Stored entries

══════

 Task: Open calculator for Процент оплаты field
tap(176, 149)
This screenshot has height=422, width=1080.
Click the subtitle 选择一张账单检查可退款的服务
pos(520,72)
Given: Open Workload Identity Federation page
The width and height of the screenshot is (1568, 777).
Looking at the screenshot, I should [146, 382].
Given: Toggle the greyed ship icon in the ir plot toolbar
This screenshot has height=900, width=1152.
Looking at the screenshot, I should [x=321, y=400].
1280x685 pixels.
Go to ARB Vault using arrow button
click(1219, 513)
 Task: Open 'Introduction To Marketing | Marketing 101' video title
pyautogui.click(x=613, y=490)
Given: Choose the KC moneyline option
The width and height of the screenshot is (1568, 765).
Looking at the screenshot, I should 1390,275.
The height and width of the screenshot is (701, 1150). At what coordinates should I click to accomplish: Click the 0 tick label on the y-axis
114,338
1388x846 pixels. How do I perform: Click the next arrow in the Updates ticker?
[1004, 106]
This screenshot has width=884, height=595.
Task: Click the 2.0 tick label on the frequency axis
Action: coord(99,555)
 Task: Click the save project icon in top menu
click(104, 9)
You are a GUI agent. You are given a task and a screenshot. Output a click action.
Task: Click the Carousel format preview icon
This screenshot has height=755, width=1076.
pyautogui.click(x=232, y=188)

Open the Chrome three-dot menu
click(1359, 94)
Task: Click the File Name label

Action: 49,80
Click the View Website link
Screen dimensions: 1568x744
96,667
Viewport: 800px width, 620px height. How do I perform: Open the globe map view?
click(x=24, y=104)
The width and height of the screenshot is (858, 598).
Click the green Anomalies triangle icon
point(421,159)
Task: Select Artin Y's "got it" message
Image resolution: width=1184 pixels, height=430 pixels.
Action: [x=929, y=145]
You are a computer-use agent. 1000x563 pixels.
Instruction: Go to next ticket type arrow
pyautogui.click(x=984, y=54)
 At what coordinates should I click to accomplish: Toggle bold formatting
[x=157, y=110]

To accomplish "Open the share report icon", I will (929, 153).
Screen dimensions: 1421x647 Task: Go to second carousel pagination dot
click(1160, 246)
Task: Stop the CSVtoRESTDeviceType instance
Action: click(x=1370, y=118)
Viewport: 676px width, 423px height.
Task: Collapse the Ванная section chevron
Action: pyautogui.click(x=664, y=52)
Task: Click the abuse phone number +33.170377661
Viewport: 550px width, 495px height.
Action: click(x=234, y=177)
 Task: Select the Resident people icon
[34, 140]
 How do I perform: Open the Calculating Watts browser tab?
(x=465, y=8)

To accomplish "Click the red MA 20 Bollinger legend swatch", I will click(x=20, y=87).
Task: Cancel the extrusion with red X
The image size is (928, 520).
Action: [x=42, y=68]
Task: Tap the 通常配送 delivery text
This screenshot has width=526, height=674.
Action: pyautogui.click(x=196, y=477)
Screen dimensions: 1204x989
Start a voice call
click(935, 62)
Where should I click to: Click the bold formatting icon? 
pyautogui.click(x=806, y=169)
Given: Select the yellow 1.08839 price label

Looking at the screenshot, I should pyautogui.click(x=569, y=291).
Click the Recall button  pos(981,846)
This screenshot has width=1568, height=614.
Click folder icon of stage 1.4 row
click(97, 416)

══════

Problem to solve
Answer with one number, namely how many lines in the records contain the string "will".

Answer space
2